Items from a data source.

□ □ □ □

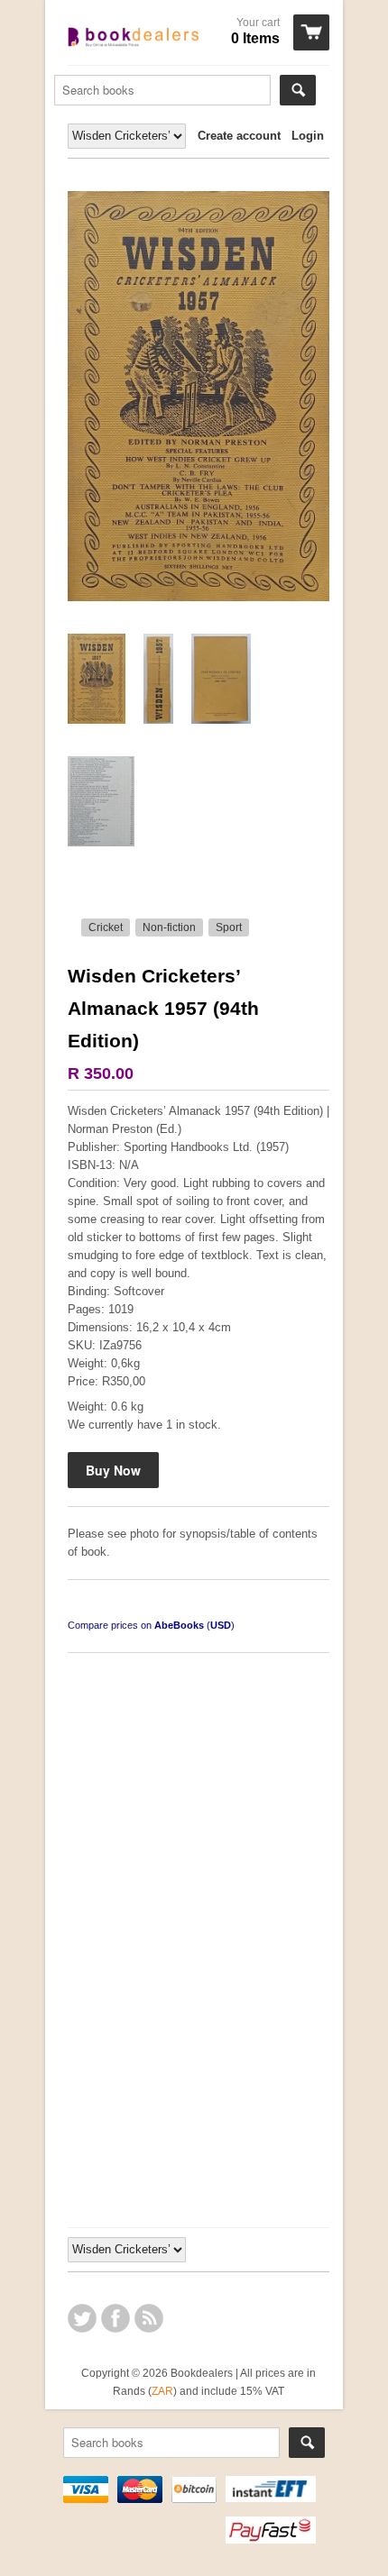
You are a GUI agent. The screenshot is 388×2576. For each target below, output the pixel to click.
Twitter (82, 2318)
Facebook (115, 2318)
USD (220, 1625)
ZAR (162, 2391)
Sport (229, 927)
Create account (239, 135)
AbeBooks (179, 1625)
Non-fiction (169, 927)
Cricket (105, 927)
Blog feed (148, 2318)
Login (307, 135)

□ □ □ □

DIRECTIONS. Return the records verbatim, minus pictures.

RESPONSE TO THE TASK.
You are a GUI agent. The screenshot is 388×2576. For each target below, output the pixel to click.
Twitter (82, 2318)
Facebook (115, 2318)
USD (220, 1625)
ZAR (162, 2391)
Sport (229, 927)
Create account (239, 135)
AbeBooks (179, 1625)
Non-fiction (169, 927)
Cricket (105, 927)
Blog feed (148, 2318)
Login (307, 135)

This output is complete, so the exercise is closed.